Sunday, May 11, 2008

What I've learned.

I can't recall the exact number of times that I've scratched my head, or fell on my knees asking God "What's happening to me?"
Seriously. Have you read this blog for a year?
Post 1 - God is awesome!
Post 2 - God simply rocks!
Post 3 - God too powerful, majestic for words!
Post 4- Devil, bring it on you stupid #($*!!
Post 5 - Muah, uh, ohh, God, where'd you go?
Post 6 - God?
Post 7 - I quit God.
Post 8 - God doesn't keep promises.
Post 9 - Life, altogether, is rotten.


I've struggled to pray, struggled to believe, and struggled to hope. It hasn't been pleasant.
Then I promised people that had patiently watch me frown at anyone and anything, that I'd plaster a smile on my face.
Then I came on my blog saying that the only way to even fake a smile is to give up hope of God doing anything spectacular. It's just too disappointing a wait.

And then something entirely different happened.
Someone, claiming to know me, e-mailed me anonymously and asked me to sin. Not just sin, but enter into a commitment to sin. I swear, I looked at it for two days, even after I immediately shot back my 'No.'. I looked at it and wondered about the desperation, the shame of hiding that whoever this was probably felt, and I realized I had something in common with them.

We both wanted something to satisfy us. Some people search for satisfaction in common things like money, drugs, sex, and even love. But there's always something that's going to be missing. Because none of that really satisfies you. Not really. Sure it seems like it for a time, you revel in the newness and enjoyment, until you realize that there's still something... something missing.

So I did what I do best. I wrote this anonymous person a letter. A long-winded letter (my specialty) and I told them just that. Sin, might distract me from the dissatisfaction, but ultimately - I knew God was the only answer. Whether I was reaching God right now, whether I could pray right now, whether I could easily walk into fellowship with God right now... I knew He was the only answer that would satisfy. And that I was truly desperate enough for satisfaction, to say no to the distraction that would never satisfy.

That night, for the first time in months, I really read my bible.

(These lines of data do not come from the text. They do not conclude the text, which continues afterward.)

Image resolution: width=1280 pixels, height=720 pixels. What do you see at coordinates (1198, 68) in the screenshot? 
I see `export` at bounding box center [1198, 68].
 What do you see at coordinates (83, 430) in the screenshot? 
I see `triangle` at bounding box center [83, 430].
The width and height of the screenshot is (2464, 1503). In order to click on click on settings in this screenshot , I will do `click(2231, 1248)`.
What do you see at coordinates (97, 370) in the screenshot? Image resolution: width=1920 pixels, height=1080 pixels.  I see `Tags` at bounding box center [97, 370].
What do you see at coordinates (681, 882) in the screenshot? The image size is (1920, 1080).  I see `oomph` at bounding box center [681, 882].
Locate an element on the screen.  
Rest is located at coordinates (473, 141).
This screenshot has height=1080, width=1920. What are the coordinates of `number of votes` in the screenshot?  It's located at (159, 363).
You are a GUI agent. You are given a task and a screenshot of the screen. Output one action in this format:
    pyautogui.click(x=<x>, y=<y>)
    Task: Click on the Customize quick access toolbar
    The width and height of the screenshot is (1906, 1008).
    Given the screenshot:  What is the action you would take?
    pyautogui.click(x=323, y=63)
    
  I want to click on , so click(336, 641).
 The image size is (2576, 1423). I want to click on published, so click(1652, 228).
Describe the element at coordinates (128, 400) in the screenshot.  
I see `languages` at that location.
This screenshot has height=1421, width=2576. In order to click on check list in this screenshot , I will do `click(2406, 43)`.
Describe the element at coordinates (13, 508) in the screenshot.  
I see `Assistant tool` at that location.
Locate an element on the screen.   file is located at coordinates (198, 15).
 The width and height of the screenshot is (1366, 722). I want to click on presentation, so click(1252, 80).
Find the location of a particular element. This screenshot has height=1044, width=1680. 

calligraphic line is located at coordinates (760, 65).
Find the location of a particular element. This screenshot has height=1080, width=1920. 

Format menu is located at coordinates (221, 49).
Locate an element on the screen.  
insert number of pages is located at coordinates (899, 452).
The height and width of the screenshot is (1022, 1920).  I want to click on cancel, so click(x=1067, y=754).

It's not that I haven't read my bible in the last months, but that reading it always felt so empty - as though I were reading words from someone who wasn't my friend, writing about something that didn't interest me. Or worse, I read it with doubt tinging every sentence with disbelief.
This time, I was called to the bible. I knew, I was suppose to read, and I knew I'd read again, and it felt like I might survive.

I've had those moments before, where God steps in and does something and you think "I'm gonna make it" only to wake up the next morning to the same emptiness. It's not pleasant. But I've noticed something lately. I'm getting back up faster and faster. Till I've begun to think, "I really am going to make it".

But in all this, I've wondered WHY on earth am I going through this? And here's just a few of the things that I've learned.

I've learned to be less judgemental. WAY less judgemental. God alone knows the state of someones salvation. I don't care if you're sinning, or just not doing didly squat whether for or against God. I get now, really get, that there are things going on behind your doors that only you and God can work out. I'm sorry for you. And hopefully soon I'll be able to pray for you.

I've learned that God, somehow, sticks better than church has always taught me He stuck. In church I learned to behave, and that doing certain things put you on the path to hell and the next thing you know you're separated from God. What they don't mention in church is the thing that I felt. How, even in that separation you can still feel God loving you, even when you're screaming at Him to go ahead and stop because you're not worth it. He holds onto people. Maybe not quite like the Baptists think - but better than us Pentecostals teach.

I've learned that even the best people fail and struggle with God. I'm not trying to call myself one of the 'best' people. But a lot of the people that saw me struggle their first words were "I never thought I'd hear you say that." Let me tell you - that doesn't help. Because I thought I'd never hear me say some of the things I was saying too. All it does is point out how far I've crashed. So here's a tip - don't say that. But still, everyone is susceptible to those evil whispers in our ears. So if you can find them, raise the shields of faith, the sword of the Spirit, the breastplate of righteousness because there's a war going on out here and it's pretty scary.

Here's the hardest part of what I learned. Mostly hard to write because people I know read this blog and they won't understand. But I learned how much I need people. The night I dropped off Little One, as I drove home, I wished with everything in me that there was someone I could go to and just sit in their living room and cry. And I didn't, I don't, have that. And I need to fix that.

I've also learned, because it's easier to understand some things when you see it in someone else besides yourself - that even though I think I believe God is exactly who He says He is and will do what He said He would do, if I add a 'but' anywhere after that, then the problem really is belief.